=== Description of the task ===
Both the line below containing "Click the hexagon tutorials icon below info" and the line containing "This screenshot has height=595, width=850.", along with every line between them, should be repeated exactly; no other line belongs in the answer.
▶
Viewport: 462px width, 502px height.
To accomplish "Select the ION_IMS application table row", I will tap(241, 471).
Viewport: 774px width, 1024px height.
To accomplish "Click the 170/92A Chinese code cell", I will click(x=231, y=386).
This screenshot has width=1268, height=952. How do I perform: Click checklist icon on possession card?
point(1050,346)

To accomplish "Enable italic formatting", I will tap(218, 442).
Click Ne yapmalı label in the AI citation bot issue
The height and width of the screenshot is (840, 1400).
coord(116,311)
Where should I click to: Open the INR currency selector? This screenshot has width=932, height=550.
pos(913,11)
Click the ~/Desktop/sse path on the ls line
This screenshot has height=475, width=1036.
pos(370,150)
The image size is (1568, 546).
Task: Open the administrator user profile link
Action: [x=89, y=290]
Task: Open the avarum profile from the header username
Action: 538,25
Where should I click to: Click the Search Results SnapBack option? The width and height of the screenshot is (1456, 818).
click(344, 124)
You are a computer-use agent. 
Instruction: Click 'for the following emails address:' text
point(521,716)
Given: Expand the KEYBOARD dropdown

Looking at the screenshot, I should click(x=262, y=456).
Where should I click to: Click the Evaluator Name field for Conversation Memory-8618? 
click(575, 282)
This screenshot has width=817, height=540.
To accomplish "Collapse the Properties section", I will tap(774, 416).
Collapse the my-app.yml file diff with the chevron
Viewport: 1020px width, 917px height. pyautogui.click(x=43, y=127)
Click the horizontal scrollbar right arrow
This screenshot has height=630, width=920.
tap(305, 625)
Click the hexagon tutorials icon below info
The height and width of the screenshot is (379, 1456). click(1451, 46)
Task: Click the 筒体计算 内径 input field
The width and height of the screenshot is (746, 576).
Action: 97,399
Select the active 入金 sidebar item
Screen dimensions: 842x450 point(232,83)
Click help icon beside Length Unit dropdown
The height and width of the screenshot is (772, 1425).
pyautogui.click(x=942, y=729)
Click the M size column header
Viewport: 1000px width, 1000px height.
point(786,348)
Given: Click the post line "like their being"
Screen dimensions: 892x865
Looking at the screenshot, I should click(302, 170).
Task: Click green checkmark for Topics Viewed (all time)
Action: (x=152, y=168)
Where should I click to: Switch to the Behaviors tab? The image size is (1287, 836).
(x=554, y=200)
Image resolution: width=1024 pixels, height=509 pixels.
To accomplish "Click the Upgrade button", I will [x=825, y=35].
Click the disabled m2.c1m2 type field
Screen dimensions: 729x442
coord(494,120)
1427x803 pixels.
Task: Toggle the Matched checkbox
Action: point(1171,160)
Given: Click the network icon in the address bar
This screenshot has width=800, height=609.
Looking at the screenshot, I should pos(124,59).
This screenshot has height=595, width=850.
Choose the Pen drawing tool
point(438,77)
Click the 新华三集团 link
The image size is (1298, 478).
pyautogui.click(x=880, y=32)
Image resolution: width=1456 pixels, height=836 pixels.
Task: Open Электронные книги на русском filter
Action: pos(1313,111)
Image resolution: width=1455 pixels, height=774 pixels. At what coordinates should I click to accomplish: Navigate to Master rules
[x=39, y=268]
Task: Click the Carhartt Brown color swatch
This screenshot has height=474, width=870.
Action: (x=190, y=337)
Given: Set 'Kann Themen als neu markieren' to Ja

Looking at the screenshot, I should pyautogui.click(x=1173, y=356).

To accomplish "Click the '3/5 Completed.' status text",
◀
=== Written answer ===
Click the hexagon tutorials icon below info
The height and width of the screenshot is (379, 1456). click(1451, 46)
Task: Click the 筒体计算 内径 input field
The width and height of the screenshot is (746, 576).
Action: 97,399
Select the active 入金 sidebar item
Screen dimensions: 842x450 point(232,83)
Click help icon beside Length Unit dropdown
The height and width of the screenshot is (772, 1425).
pyautogui.click(x=942, y=729)
Click the M size column header
Viewport: 1000px width, 1000px height.
point(786,348)
Given: Click the post line "like their being"
Screen dimensions: 892x865
Looking at the screenshot, I should click(302, 170).
Task: Click green checkmark for Topics Viewed (all time)
Action: (x=152, y=168)
Where should I click to: Switch to the Behaviors tab? The image size is (1287, 836).
(x=554, y=200)
Image resolution: width=1024 pixels, height=509 pixels.
To accomplish "Click the Upgrade button", I will [x=825, y=35].
Click the disabled m2.c1m2 type field
Screen dimensions: 729x442
coord(494,120)
1427x803 pixels.
Task: Toggle the Matched checkbox
Action: point(1171,160)
Given: Click the network icon in the address bar
This screenshot has width=800, height=609.
Looking at the screenshot, I should pos(124,59).
This screenshot has height=595, width=850.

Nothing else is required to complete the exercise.